CHP Genel Başkan Kemal Kılıçdaroğlu, partisinin TBMM Grup Toplantısı’nda yaptığı konuşmada, Suriye ve İdlib’deki gelişmeleri değerlendirdi.
İdlib’de Türk Silahlı Kuvvetleri unsurlarına, Suriye ordusu tarafından gerçekleştirilen topçu atışı sonucu şehit olanlara Allah’tan rahmet dileyen Kılıçdaroğlu, yaralılara geçmiş olsun temennisinde bulundu.

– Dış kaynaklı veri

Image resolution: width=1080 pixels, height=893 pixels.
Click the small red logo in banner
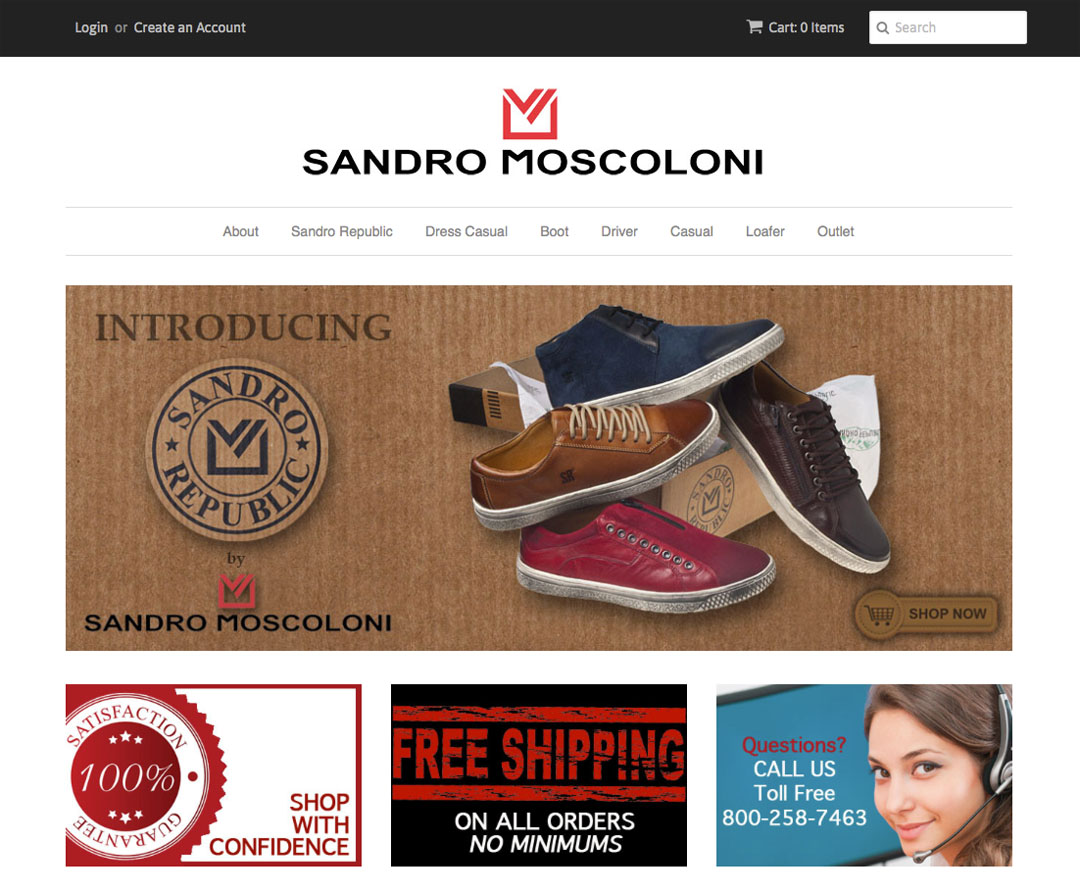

Suriye konusunu yıllardır dile getirdiklerini anımsatan Kılıçdaroğlu, bütün komşularla barış içinde yaşama özlemi çekerken neden kavga edildiğini sordu.
Dış politikanın milli olması gerektiği konusunda dilinde tüy bittiğini ifade eden Kılıçdaroğlu, ülkenin çıkarları esas olduğunda, iktidar-muhalefetin olmayacağını söyledi.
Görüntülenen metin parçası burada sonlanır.